File photo courtesy: Unsplash

Achieving success after a series of failures isn’t an anomaly: Past research has shown it’s a healthy part of the process. Understanding (and embracing) this concept can make for more focused scientists and help combat impostor syndrome, an affliction that could affect as many as 20 per cent of post-secondary students.

But in several STEM fields, academic papers are overwhelmingly positive, creating the false impression that experiments always go as planned.

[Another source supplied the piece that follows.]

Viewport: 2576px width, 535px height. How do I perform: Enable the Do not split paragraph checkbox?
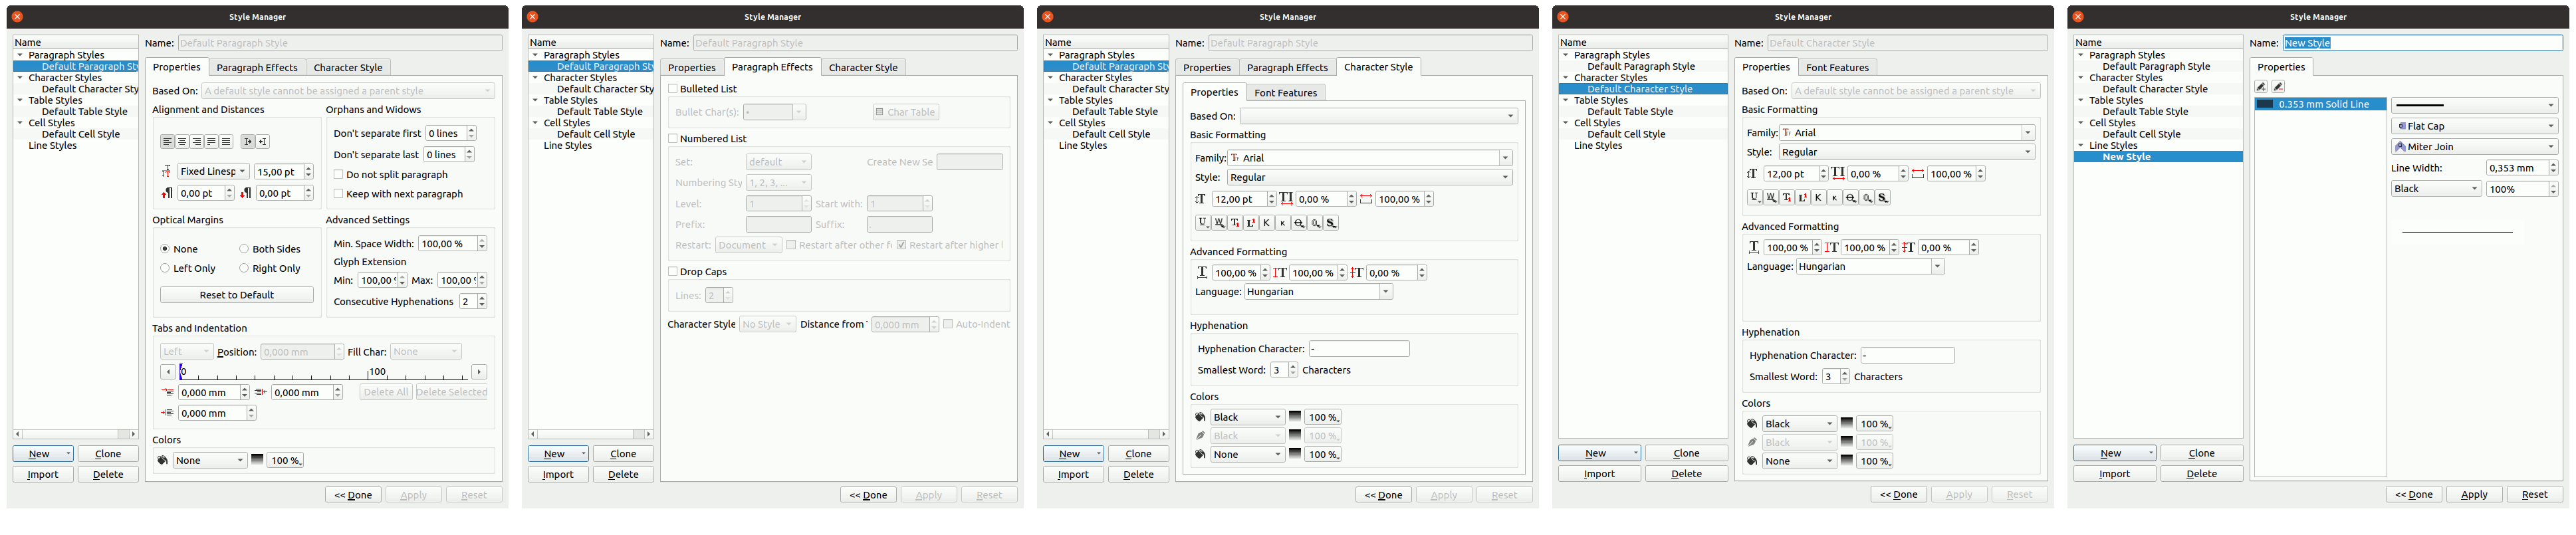tap(339, 174)
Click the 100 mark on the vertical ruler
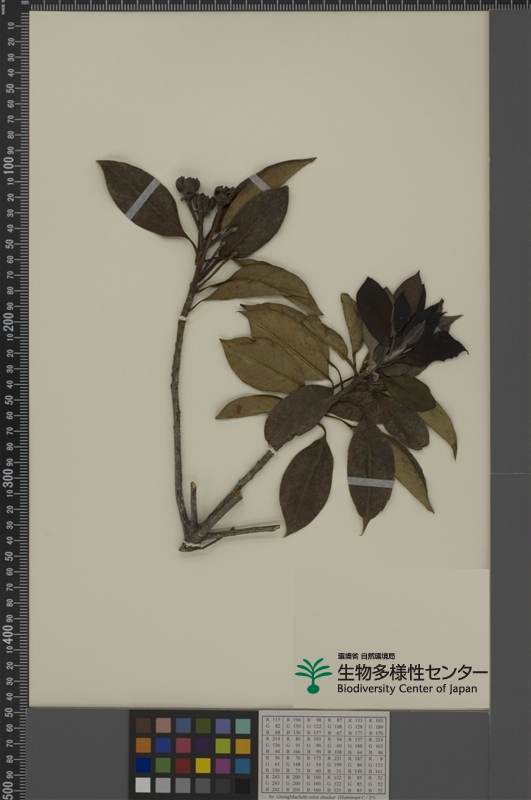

This practice is called publication bias, and critics say it fuels insecurity and limits opportunities for learning and development.

In a recent article in Nature’s career column, Devang Mehta, a postdoctoral researcher in plant genomics at the University of Alberta, argues in favour of publishing negative results, highlighting an April paper he and his colleagues wrote.

RELATED: The link between failure and long-term success

The study, titled “Linking CRISPR-Cas9 interference in cassava to the evolution of editing-resistant geminiviruses,” represents a failed experiment in trying to use the CRISPR gene-editing tool to make cassava crops resistant to a damaging viral disease.

“Despite previous reports that CRISPR could provide viral immunity to plants by disrupting viral DNA, our experiments consistently showed the opposite result,” Mehta writes.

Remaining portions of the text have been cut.